The proposed VIPA-etalon cascade configuration was experimentally validated using a line-scanning collection geometry. Due to limited parts availability, a single high-finesse etalon cascade stage was used instead of the superior two-stage configuration alternative included as a dashed line in Figs. 2(e) and 2(f). Figure 5(a) shows saturated sensor images obtained without and with the cascaded etalon when focusing the excitation laser into a highly turbid sample (chosen to produce a strong Rayleigh signal and negligible Brillouin signals in comparison). Similarly to the modeled results shown in Fig. 2(d), the light between VIPA orders is suppressed by the cascaded etalon. The spectral profiles of one interference order, in the central region and near the edge of the line-scan, are shown on a linear scale in Fig. 5(b). Consistent with the modeled profiles shown in Fig. 2(e), the cascaded etalon suppresses the tails, reduces slightly the instrument response’s FWHM (from 0.65 to 0.63 GHz in the center and from 0.65 to 0.59 GHz on the edge), and reduces the transmission on the edge of the line compared to the center. Also observed experimentally is a $\sim 25\%$ reduction in peak magnitude for the central profile and a slight asymmetry introduced by the etalon. Finally, the extinction curve shown in Fig. 5(c) is qualitatively similar to its modeled counterpart shown in Fig. 2(f) but has two important differences: the overall contrast improvement provided by the cascade etalon is lower, and there are artifacts in the 10 to 20 GHz region.

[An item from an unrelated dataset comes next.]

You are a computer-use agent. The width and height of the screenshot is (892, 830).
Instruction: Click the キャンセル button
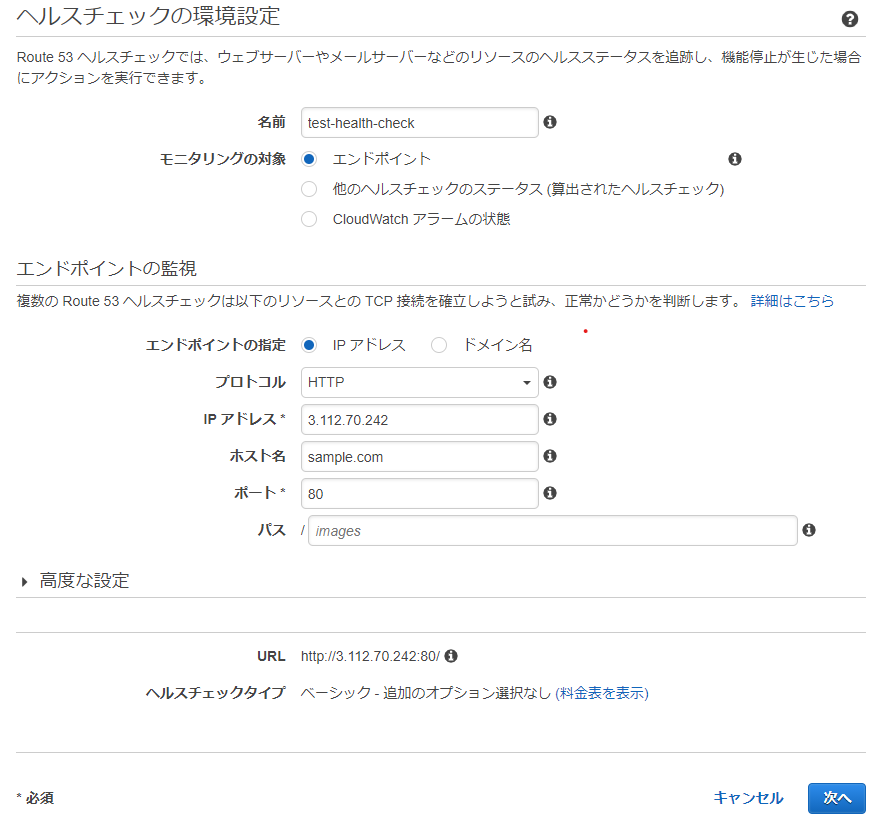click(748, 797)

A major culprit was found to be pixel diffraction artifacts of the camera itself, as shown in Fig. S4 in the Supplementary Material. The contrast improvement achieved in the 5-8 GHz region, averaged over the length of the line, was 19 dB ($\sim 80$ fold), in comparison to the modeled value of 26 dB.

Fig. 5.

Experimental assessment in line-scanning geometry. (a) Saturated images of Rayleigh signals without (left) and with (right) cascading etalon. The color scale is shared by both panels and refers to an otherwise normalized intensity scale (both cases were normalized individually, and the exposure was increased accordingly to access the 0 to 5e-4 (i.e., 0% to 0.05%) relative range). (b) Spectral profiles of one resonance peak, normalized to the VIPA-only case, in the center (upper panel, averaged over $50\mu \mathrm{m}$) and edge (lower panel, averaged over $25\mu \mathrm{m}$) of the line. The same legend applies to (c, e, f, g, i). (c) Spectral profiles (dB scale) of the central FSR of the VIPA without and with cascaded etalon, in the center (averaged over $10\mu \mathrm{m}$) of the line. The left and right insets show the contrast enhancement as a function of the frequency shift (in the center of the line) and position along the line (averaged over the 5 to 8 and 22 to 25 GHz windows), respectively. (d) Sensor images of the Brillouin signal from water without (upper) vs. with (lower) cascaded etalon. The blue and green arrows identify the Rayleigh and Brillouin signals, respectively. (e) Corresponding Brillouin spectra in the center of the line-scan. (f) Precision of the water Brillouin shift as a function of the position along the line without and with cascaded etalon (500 ms exposure). The left and right insets show the Brillouin shift as a function of the position along the line for both cases and their difference, respectively. (g) Precision of the water Brillouin shift as a function of the exposure time. The inset shows the corresponding SNR as a function of the exposure time. The solid lines result from averaging three orders to obtain the Brillouin spectra (as was used for (e, f, g, i)), whereas the dashed lines consider only the central order. (h) Same as (d) but for the milk dilution. The red arrow identifies an artifact from the cascade etalon. (i) Corresponding Brillouin spectra in the center of the line-scan. The spectrum for the VIPA-only case was obtained by combining a second lower exposure because it was almost entirely saturated at 500 ms.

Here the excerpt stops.